Why war with Iran might be less likely than you think.
As was true when the United States and North Korea exchanged bellicose rhetoric in 2017 and early 2018, many are now worried that the U.S. and Iran are heading for war. When Trump was warning that North Korea faced “fire and fury” if it threatened the United States, we wrote about why, despite the rhetoric, war was unlikely.
This time, some factors are indeed pushing the two sides toward conflict. But forces of restraint are also reducing the likelihood of war.
Tensions can lead to a “spiral” of escalation.
Both the United States and Iran say that they do not want a war, but that they are prepared to fight if the other side starts one.
What’s worrisome is what political scientists call the spiral model of conflict escalation. Sometimes, when countries take measures they think will improve their own security, potential opponents can perceive that as threatening — a classic security dilemma. Those potential opponents then take measures to improve their own security — which the first country sees as threatening. And so on. When countries do not trust each other, and perhaps even fear that the other side wants war, they are unlikely to believe conciliatory signals from the other side, and nobody wants to appear weak. The result is a spiral of conflict.
The past few weeks’ events have certainly ratcheted up tensions. The recent tanker attack and America’s decision to quickly blame Iran only raises them further. And as Tyler Jost and Rob Schub wrote here at TMC last month, the Trump administration’s decision-making process could make it even more difficult to navigate the tricky problem of reading and responding to signals in a crisis like this.
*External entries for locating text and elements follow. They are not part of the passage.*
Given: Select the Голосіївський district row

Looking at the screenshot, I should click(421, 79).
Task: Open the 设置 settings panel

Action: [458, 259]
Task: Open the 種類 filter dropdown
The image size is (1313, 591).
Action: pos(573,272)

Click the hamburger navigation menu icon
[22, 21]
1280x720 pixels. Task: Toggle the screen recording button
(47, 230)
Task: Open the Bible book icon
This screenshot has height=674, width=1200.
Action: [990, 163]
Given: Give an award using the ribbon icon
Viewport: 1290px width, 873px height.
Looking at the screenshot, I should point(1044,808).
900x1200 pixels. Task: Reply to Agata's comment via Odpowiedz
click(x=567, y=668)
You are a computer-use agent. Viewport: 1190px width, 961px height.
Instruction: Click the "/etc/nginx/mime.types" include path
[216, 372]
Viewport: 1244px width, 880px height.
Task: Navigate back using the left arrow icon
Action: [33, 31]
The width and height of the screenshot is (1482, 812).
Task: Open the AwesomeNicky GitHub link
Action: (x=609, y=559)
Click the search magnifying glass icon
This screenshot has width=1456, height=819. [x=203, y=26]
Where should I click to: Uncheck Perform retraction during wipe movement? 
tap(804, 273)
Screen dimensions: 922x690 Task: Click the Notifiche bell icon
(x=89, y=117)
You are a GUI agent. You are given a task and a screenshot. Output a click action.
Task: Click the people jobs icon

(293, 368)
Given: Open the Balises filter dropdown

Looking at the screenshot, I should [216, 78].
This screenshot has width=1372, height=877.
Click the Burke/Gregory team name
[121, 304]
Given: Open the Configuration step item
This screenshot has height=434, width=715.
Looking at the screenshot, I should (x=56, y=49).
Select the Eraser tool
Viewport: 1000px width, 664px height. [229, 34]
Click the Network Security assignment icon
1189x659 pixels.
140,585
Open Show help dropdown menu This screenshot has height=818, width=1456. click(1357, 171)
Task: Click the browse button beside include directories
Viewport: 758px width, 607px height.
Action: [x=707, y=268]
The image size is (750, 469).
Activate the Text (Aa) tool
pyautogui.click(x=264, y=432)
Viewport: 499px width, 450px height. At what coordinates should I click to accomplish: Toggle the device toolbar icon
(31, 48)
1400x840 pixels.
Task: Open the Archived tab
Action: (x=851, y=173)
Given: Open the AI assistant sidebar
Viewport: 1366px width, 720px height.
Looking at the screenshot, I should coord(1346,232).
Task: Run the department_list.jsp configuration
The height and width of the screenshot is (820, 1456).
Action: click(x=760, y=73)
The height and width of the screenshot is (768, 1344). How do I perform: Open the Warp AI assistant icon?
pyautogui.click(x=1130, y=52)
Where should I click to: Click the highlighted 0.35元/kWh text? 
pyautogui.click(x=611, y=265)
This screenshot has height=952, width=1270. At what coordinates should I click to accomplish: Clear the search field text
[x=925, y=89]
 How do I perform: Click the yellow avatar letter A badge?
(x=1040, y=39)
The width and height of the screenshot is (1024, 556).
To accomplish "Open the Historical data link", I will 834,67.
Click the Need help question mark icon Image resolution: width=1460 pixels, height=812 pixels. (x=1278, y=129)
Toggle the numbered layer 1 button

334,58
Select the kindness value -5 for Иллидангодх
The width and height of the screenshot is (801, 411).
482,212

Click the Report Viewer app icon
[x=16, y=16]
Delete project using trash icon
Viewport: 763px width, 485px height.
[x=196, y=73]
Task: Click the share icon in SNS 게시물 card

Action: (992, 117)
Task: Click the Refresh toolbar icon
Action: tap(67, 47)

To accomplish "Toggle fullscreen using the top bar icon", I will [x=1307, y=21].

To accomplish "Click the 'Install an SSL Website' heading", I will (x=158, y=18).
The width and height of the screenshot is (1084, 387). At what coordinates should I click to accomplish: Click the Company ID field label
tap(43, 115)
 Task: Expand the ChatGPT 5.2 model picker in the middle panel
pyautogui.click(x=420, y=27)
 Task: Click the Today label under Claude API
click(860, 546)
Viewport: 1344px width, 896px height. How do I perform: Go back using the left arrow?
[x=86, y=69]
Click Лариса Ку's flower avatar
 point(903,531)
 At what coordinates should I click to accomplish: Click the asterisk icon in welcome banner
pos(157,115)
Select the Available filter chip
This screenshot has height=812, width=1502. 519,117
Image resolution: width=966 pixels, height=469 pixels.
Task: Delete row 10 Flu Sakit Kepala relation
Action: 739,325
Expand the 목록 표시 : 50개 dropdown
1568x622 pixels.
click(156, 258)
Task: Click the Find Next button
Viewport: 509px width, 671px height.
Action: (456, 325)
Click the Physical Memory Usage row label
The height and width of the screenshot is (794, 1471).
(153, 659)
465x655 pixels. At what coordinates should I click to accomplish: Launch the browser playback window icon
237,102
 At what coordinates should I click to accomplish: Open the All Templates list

War would be very costly in this case.
A conflict between Iran and the United States could be very costly. For instance, in such a war, Iran might use mines to keep ships from traveling through traffic in the Strait of Hormuz — a crucial, narrow passage for world energy supplies. If that happened, the U.S. options for clearing the mines would be complicated and costly, as Caitlin Talmadge argues. Such an operation might require hitting targets inside Iran or risk Iranian retaliation from coastal positions given the narrow geographic chokepoint — all pointing toward further escalation. Knowing this, the United States might instead choose to go straight to a bombing campaign. But coercive bombing might also lead to escalation.
Despite these dangers, there are still important constraints on both sides.
Misperception rarely causes war.
The spiral model may not be the right way to think about how conflicts escalate. Missed signals and miscalculation can indeed generate tension. But leaders have many ways to avoid conflicts that they do not want to fight. The historical record suggests that misperception and accidental escalation rarely lead to war — as Dan Reiter noted here at TMC during the height of North Korea tensions in 2018.
Domestic political pressures don’t seem to be pushing toward war.
The United States and Iran also face domestic pressures that may make both sides hesitate before escalating. Iran’s economy has suffered under the Trump administration’s renewed sanctions, and parliamentary elections are coming up. Although the country’s president, Hassan Rouhani, has used tough rhetoric recently, a costly war might not benefit Iran’s leaders, since it could inflict further economic and human costs, or even lead to regime change or collapse.
Likewise, after nearly two decades of war in the Middle East and Afghanistan, Americans are unlikely to welcome another major conflict. Neither Trump’s own party nor the opposition Democrats has rallied the U.S. public to pressure Trump to escalate. As TMC’s Michael Tesler noted in December, although Trump’s base supporters tend to have hawkish views, they supported his decision to withdraw troops from Syria. If Trump does not want war with Iran, his base would likely follow.
The president doesn’t seem eager for war.
There has been much talk about a replay of the Iraq War, with the United States using possibly flawed intelligence to justify war.
But although Trump has used limited military force in Syria, he seems generally opposed to costly wars in the Middle East, and unlikely to embrace a new one. Both Pompeo and national security adviser John Bolton are much more hawkish on Iran, but Trump has distanced himself from his advisers’ hawkish rhetoric, particularly the most costly option: regime change.
Here’s what to watch for.
So which will win out: the risks of escalation or the pressures for restraint?
Amid all the tension, Iran wants its regime to survive, and Trump probably does not want to absorb a costly war. In the coming days and weeks, it will be telling to see if there is further daylight between Trump and his advisers.
Here’s one more risk: if Trump’s hawkish advisers present an option that seems like it could be kept limited, but actually carries a strong likelihood of escalation. Trump has embraced limited displays of force, such as airstrikes in Syria in 2017 and 2018, and he issued a threatening tweet on Iran in May. But he has also pivoted away quickly from harsh rhetoric to diplomacy before — as he did toward North Korea — and has already achieved his campaign goal of pulling out of the nuclear deal he disdained.
The bottom line: Despite rising tension, powerful factors reduce the likelihood of war between the U.S. and Iran. That’s unlikely to change anytime soon.